Some people said that this is quite a futuristic feature to expect and most probably such functionality will be available only on newer generation of GPUs and maybe with OpenGL 5. I was not that pessimistic so I decided to raise my question to the relevant ARB members of NVIDIA and AMD. While I did not receive any answer from NVIDIA, I did received some good news from AMD as they said that this functionality can be implemented for Shader Model 5.0 level hardware.
What this extension would give developers is a way to efficiently implement GPU based scene management where the GPU bakes together all the rendering commands for the current frame using atomic counters and buffer writes, and the CPU just have to issue a few or maybe just a single MultiDraw*Indirect command to render the whole scene. But of course, the feature can increase draw command throughput also in case of CPU based scene management.
So my message to the Khronos Group is please, start working on such an extension as this would not just make developers happy, but you can also strengthen OpenGL’s position in the industry by putting something into the specification that even DirectX 11 cannot do.
OpenGL 4.0 introduced the extension GL_ARB_transform_feedback3 that further extended the transform feedback capabilities provided by earlier extensions to allow ouput to separate vertex streams. However there is one caveat: separate vertex streams are only supported for point primitives.

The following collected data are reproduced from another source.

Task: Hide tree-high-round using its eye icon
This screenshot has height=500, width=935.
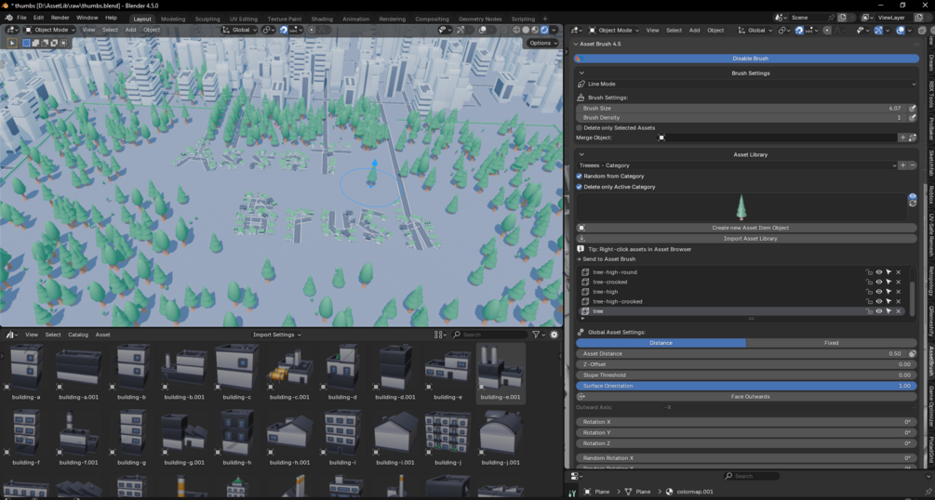Action: point(879,272)
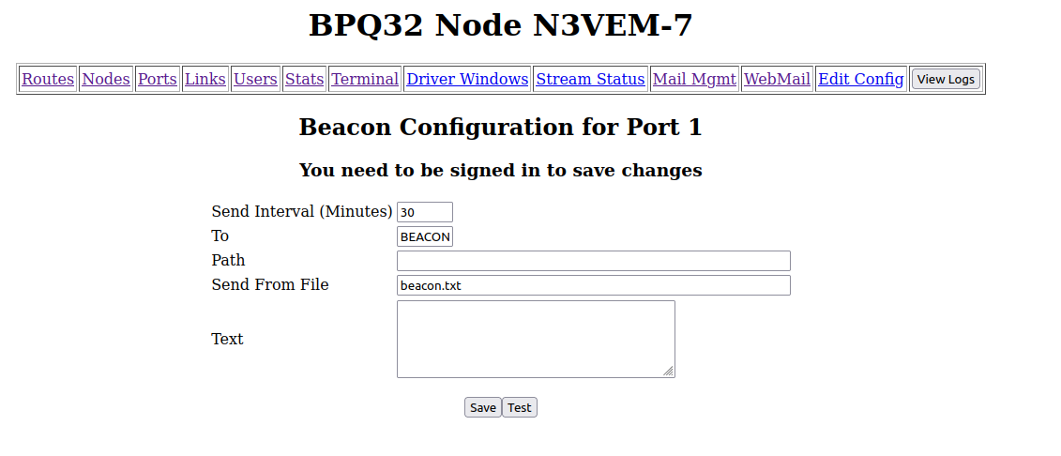Go to Stream Status
Screen dimensions: 1061x456
pyautogui.click(x=590, y=79)
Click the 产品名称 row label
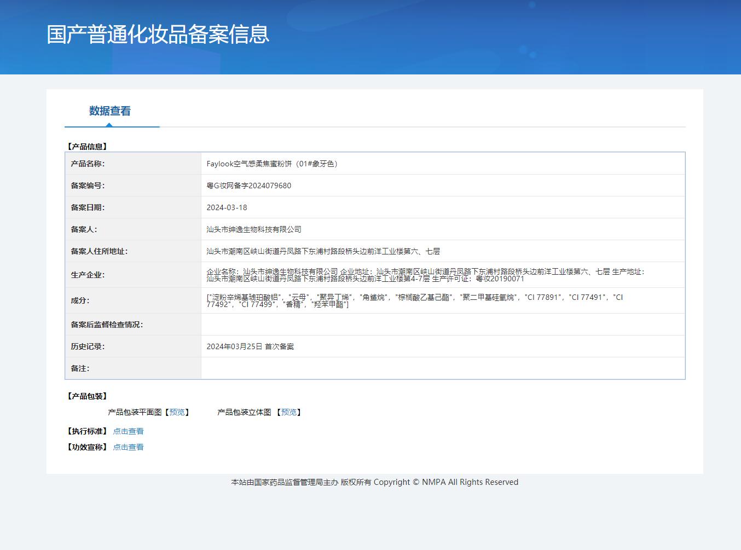 point(88,164)
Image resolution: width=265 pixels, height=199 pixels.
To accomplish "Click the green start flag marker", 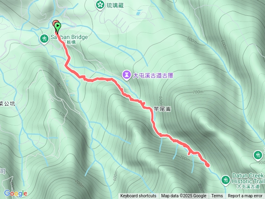I will point(58,27).
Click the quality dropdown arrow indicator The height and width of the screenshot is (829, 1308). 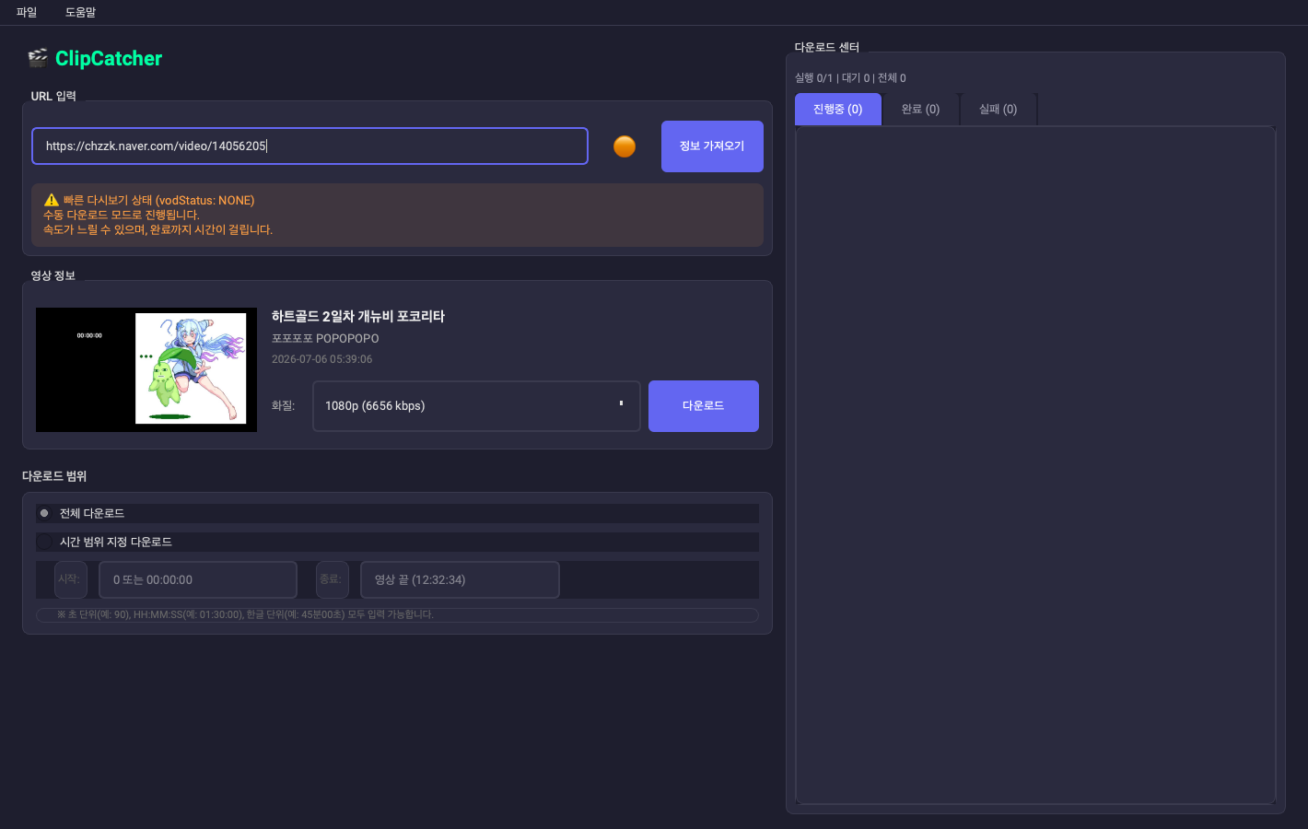click(x=621, y=403)
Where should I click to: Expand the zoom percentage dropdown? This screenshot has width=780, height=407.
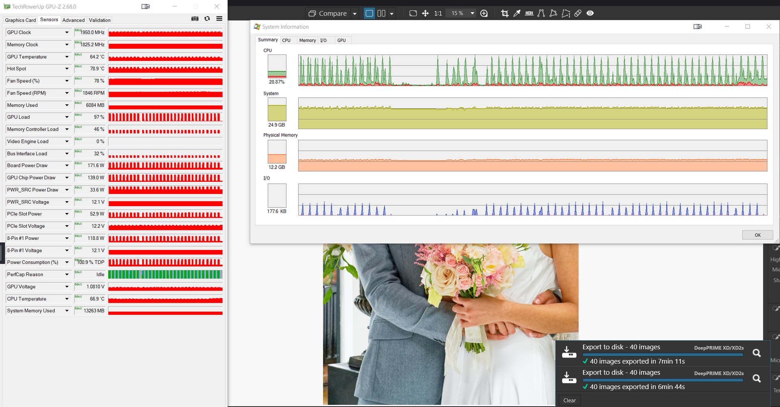pos(472,13)
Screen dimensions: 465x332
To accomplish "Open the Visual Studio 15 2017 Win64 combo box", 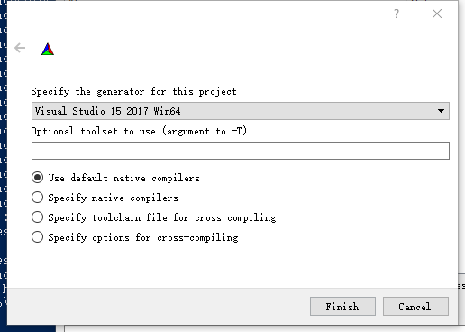I will [x=241, y=111].
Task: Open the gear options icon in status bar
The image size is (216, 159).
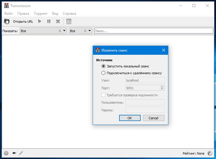Action: point(6,153)
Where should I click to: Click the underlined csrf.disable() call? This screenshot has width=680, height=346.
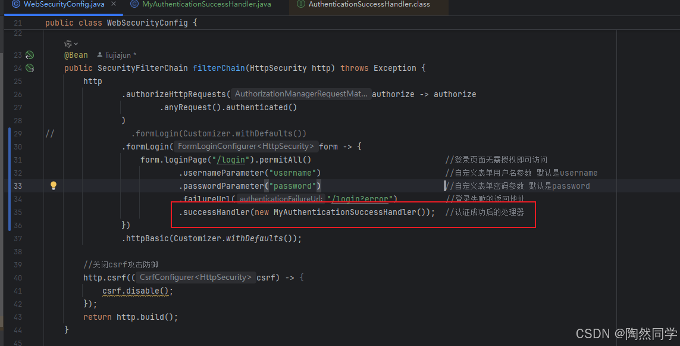(133, 290)
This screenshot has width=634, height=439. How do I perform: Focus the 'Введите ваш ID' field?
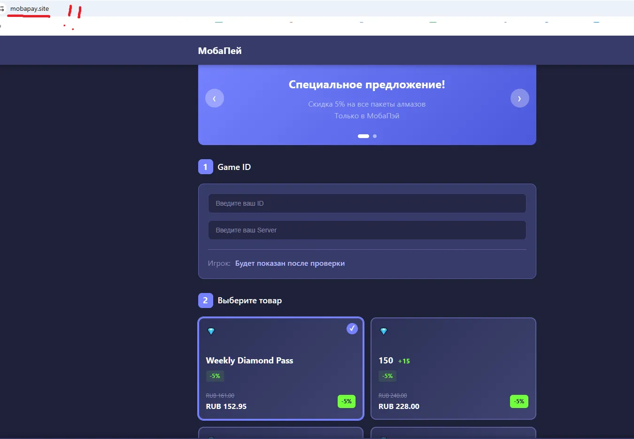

This new AMD extension does nothing more than just simply removes that restrictions for separate output streams allowing the same set of primitive types to be used with multiple transform feedback streams as with a single stream as long as the primitive types are the same for all output streams.
Limiting the possible output primitive types for transform feedback into multiple streams should not be a problem unless you want also to rasterize some triangles at the same time you output. Without relaxing this restriction can do this only by issuing two separate draw commands that incurs a performance hit.
I don’t know if the restriction is present in the ARB extension because NVIDIA does not support this in hardware but if this is not the case then I think this extension should be included in the next release of the specification. Otherwise, please NVIDIA include this feature in your next GPU generation.
OpenGL 3.1 already introduced a method to provide GPU accelerated copy of buffer data. This NVIDIA extension provides a similar functionality that can be used to execute efficient image data transfer between image objects (i.e. textures and renderbuffers).
While there are already methods to perform image data copies between textures e.g. using the GL_EXT_framebuffer_blit extension promoted to core with OpenGL 3.0 these require expensive framebuffer object operations and they also lack direct support for transferring 3D image data.
This extension simply introduces a single command that allows such image data copies for every type of textures (including cube maps, 3D textures and array textures) without the need to bind the image objects or otherwise configure the rendering.
The extension GL_ARB_depth_clamp promoted to core with OpenGL 3.2 introduced the ability to control the clamping of the depth value for both the near and far clip planes. This eliminates artifacts like seeing inside an object happening when the object’s geometry is clipped by the near clip plane.
This new extension provides a mean for the application to enable depth clamp separately for the near and the far clip plane. This increases the flexibility of depth clamping and can save some fill-rate in certain situations.
I don’t think that I have to talk too much about this extension as it should be familiar to all of you. It simply enables the possibility to use anisotropic filtering on a per-texture basis. I really wonder how this extension didn’t make its way into core as it is supported by hardware since more than a decade.
I know that the extension itself is supported by all relevant graphics driver vendors but really, why we can’t just simply include it in the core specification?
This is another yet non-existent extension that would extend GL_ARB_texture_gather by adding GLSL built-in functions called textureGatherLod that would allow gathered fetches with explicit LOD. I’m not sure if these functions are missing from the specification because of lack of hardware support or just because the ARB thought they might not be of any use. Anyway, if the hardware supports it then OpenGL should expose it to developers as there are certain situations when one has to use explicit LOD and could benefit from the increased fetching performance enabled by gathered fetches.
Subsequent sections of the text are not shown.